When it comes to rebooting games, building a new version of Tetris has to be the easiest thing that can be done. After all, as long as you at least have the basic tetromino-dropping and line-clearing endless gameplay mode that set the world on fire back in the 80s, you'll have a bunch of satisfied customers who just want to play the game on the newest console that they have. Going a bit further and adding new innovation can be tricky though, as we've seen with past attempts.
With Tetris Ultimate, Ubisoft have indeed provided that basic mode – entitled “Endless" here – but it's locked at the outset. To get to it, you need to beat the game's “Marathon" mode, which tasks you with beating the game's 15th speed level. That's no small ask, given the speed that the blocks careen down the screen at anything above level 10. Elsewhere, “Sprint" (clear 40 lines in as short a time as possible) and “Ultra" (score as many points as you can in 3 minutes) modes are available, along with “Battle" mode, which allows you to play against up to three other AI-controlled or human players, dropping blocks onto their grids by successfully clearing lines on your own. You can even play in co-op or team mode with three other players, with you having to work together to clear lines across a larger-than-standard grid. All of the modes work well and provide an extra bit of longevity to a game that was already infuriatingly addictive, even if none of them really veer away from the classic mix all that much.
So Tetris Ultimate is all good then, right?
Well, yes and no. The package is lacking a little something when it comes to explaining itself. Tetris Ultimate isn't just your bog-standard Tetris, but it acts like it is, seeming to think that you'll understand the new rules of the new additions without having them explained. Take the “Battle Ultimate" mode which introduces power-ups. Fire into this mode for the first time and you'll see your grid scrolling sideways, blocks exploding, and all manner of other things. Some of the tetrominos have symbols on them which activate these effects on your opposition's grids. Aside from actually dropping them onto the grid and then clearing them, the game steadfastly refuses to tell you what they actually do. The added challenge here is that to work it out, you have to actually watch your opponent's grid to see what the ramifications were, which is tough to do when you're trying to control your own grid. Or, how about the utterly confusing “Tetris Self" diagram that appears at the bottom corner of the post-game screen? It looks like a weird planetary map, but what does it mean? Surely the game will explain it somewhere? Unfortunately not. We did a little digging, and it turns out that your Tetris Self is essentially an AI-controlled version of you that your friends can play against when you're offline. That's undoubtedly a great feature for when you get bored of playing against the various levels of “Tetribot" AI players - as challenging as they are - but it's pushed to one side and not celebrated or even highlighted in the slightest.
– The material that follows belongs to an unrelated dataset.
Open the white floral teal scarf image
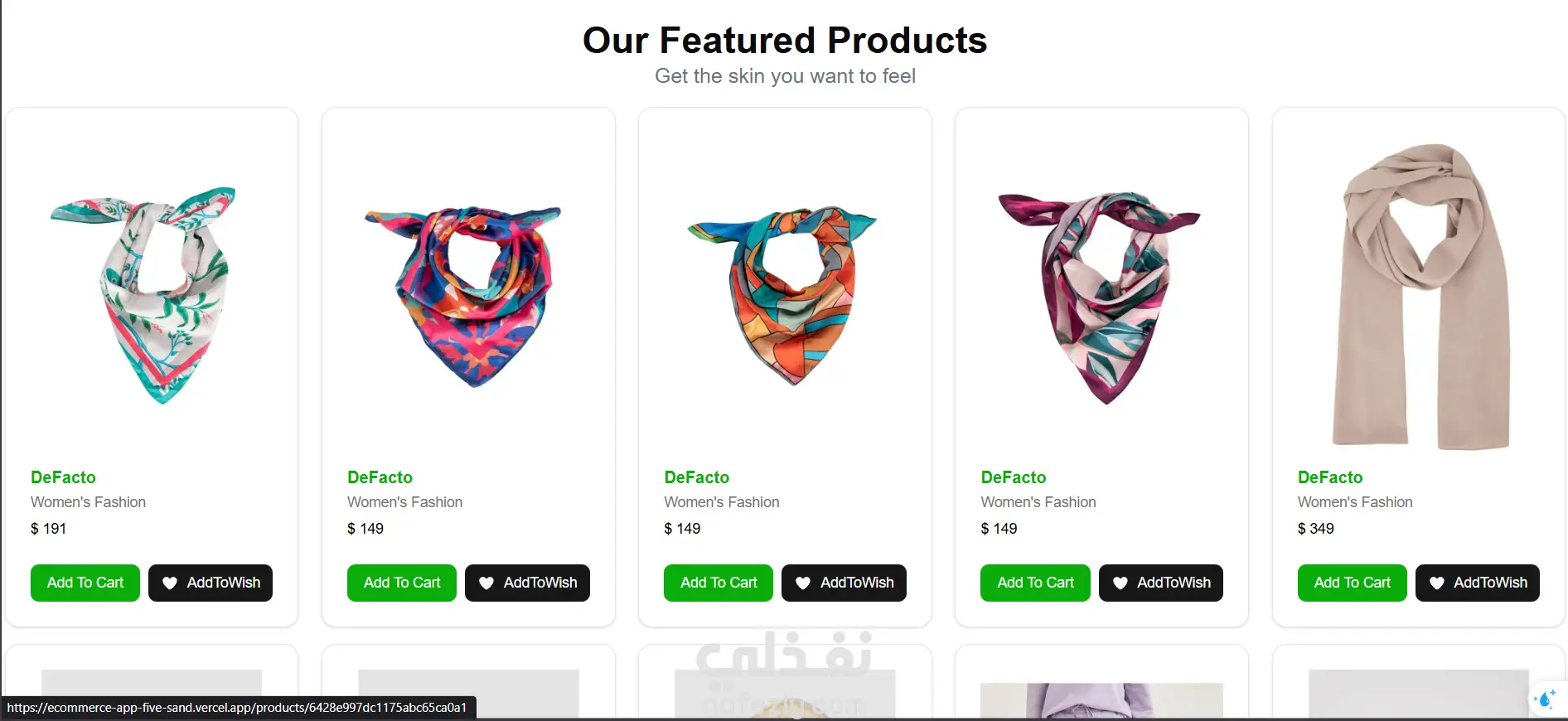 tap(144, 293)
A very limited soundtrack is in play – which becomes dull quickly as it is essentially a mellow remix of the classic Tetris theme tune played over and over and over and over and over again. There are a distinct lack of visual customisation options, too. How about a classic Game Boy-style look? Or an inverse board for players that don't want to stare at bright colours on a black background for hours at a time? The developers seem to have entirely skipped over the sorts of options that we can list off the tops of our heads.
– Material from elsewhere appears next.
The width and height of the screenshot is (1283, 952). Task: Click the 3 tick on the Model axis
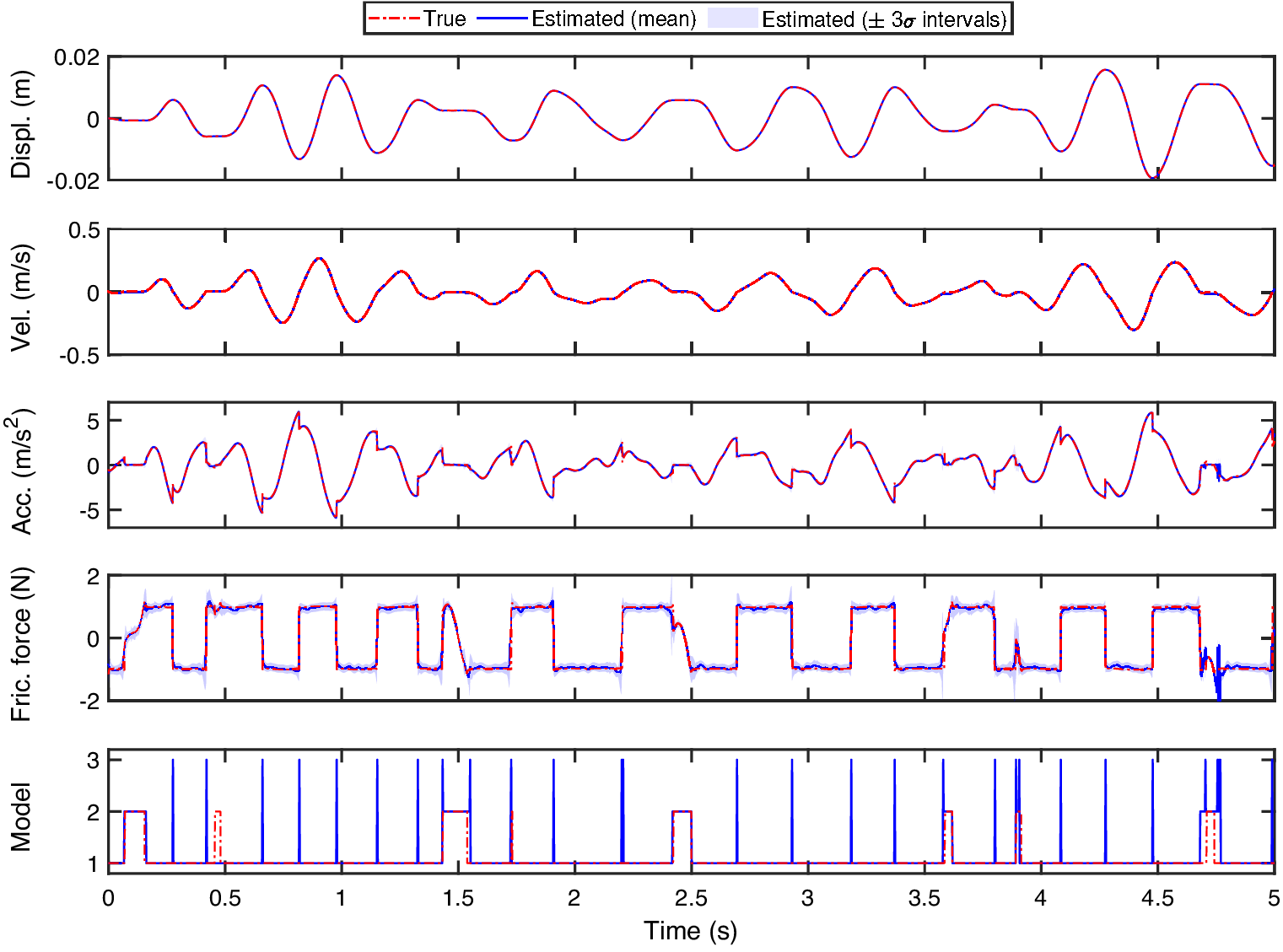point(93,761)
One area where they haven't scrimped though, is the gameplay customisation menu. Do you want new tetrominoes to be selected using the “7-bag" method (which isn't explained) or the “Classic" method? Do you want to allow wall kicks and T-spins (again, neither are explained, though advanced players will understand) or not? Do you want to be able to turn off the ability to “hold" a piece for later using a tap of the right bumper? How about altering the length of time before a piece is locked into place on the grid? All of these things can be changed, alongside others. This means that you can customise the game to your liking, making it as difficult or as newbie-friendly as you'd like.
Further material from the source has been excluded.